Testo fornito =>
Mentre per le scuole statali il ministro Gelmini ha recentemente proposto di sperimentare in alcune città e province la valutazione delle scuole (sulla base del cosiddetto valore aggiunto di apprendimento) o – in altri luoghi – quella degli insegnanti (utilizzando il metodo della “buona reputazione professionale”), nelle scuole cattoliche è partita una piccola novità in materia di premi di merito, inserita nel nuovo contratto nazionale di settore, sottoscritto a dicembre 2010 dai gestori (Agidae) e dai sindacati (confederali e autonomi).



Si tratta di un segnale piccolo da punto di vista economico, ma di interessante valore simbolico. Sarà infatti riconosciuto agli insegnanti in servizio a tempo indeterminato un piccolo bonus annuale (da 150 a 220 euro lordi) sulla base di un punteggio attribuito in massima parte a fronte della continuità della presenza a scuola (1 punto per ogni settimana intera senza assenze), ma anche a seguito della partecipazione a corsi di aggiornamento organizzati dalla scuola (massimo 5 punti) o liberamente scelti dal docente (massimo 5 punti), nonché del coinvolgimento dei propri alunni in concorsi e gare da svolgersi fuori dell’orario di servizio (2 punti per ogni evento).

Dati forniti =>
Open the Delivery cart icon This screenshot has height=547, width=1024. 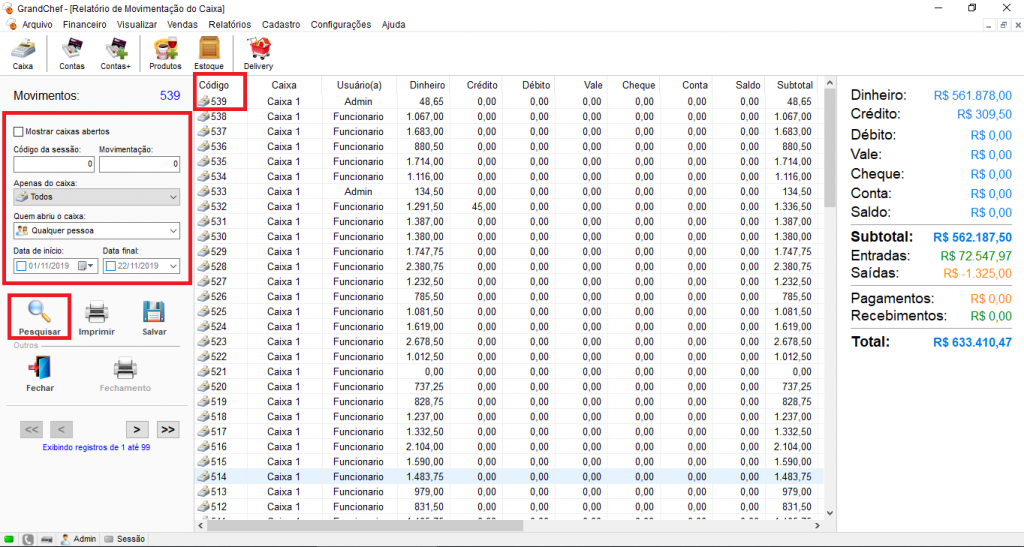point(258,53)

Breve esercizio => Riprendi il testo sul bonus di merito per gli insegnanti delle scuole cattoliche e proseguilo dopo la sua ultima frase.

Risposta attesa =>
Infine, se si tratta di una scuola che ha acquisito la certificazione di qualità, sarà attribuito un ulteriore punteggio (10 punti) secondo la misura del rispetto degli standard previsti dal manuale.

Il bonus sarà riconosciuto a chi avrà raggiunto almeno 35 punti sommando le varie voci. E soprattutto gli insegnanti che conseguiranno il bonus per tre anni consecutivi se ne vedranno consolidato in busta paga per sempre il 70% della media dei tre anni.

Analizzando questa novità si possono fare alcune riflessioni. Anzitutto si può rilevare che anche il mondo della scuola cattolica, almeno per quanto riguarda i rappresentanti dei gestori e dei lavoratori, ha sentito la necessità di introdurre una differenziazione della retribuzione sulla base di un elemento diverso dalla tradizionale anzianità di servizio. Questa esigenza è sicuramente motivata dall’intenzione di incentivare un maggiore impegno e una maggiore qualità professionale, anche se la cifra in palio è limitata e i criteri scelti sono assai discutibili. Non è improbabile che si voglia anche – da parte dei gestori – invogliare gli insegnanti più anziani a non passare alle scuole statali, anche se di questi tempi di graduatorie bloccate ciò avviene molto più raramente che in passato.
 



Va detto subito che, essendo un incentivo che può essere acquisito anche da tutti gli insegnanti o comunque da molti di essi (e anche dai non docenti) è chiaro che i gestori delle scuole cattoliche dovranno prepararsi a erogare una discreta quantità di questi “premi”.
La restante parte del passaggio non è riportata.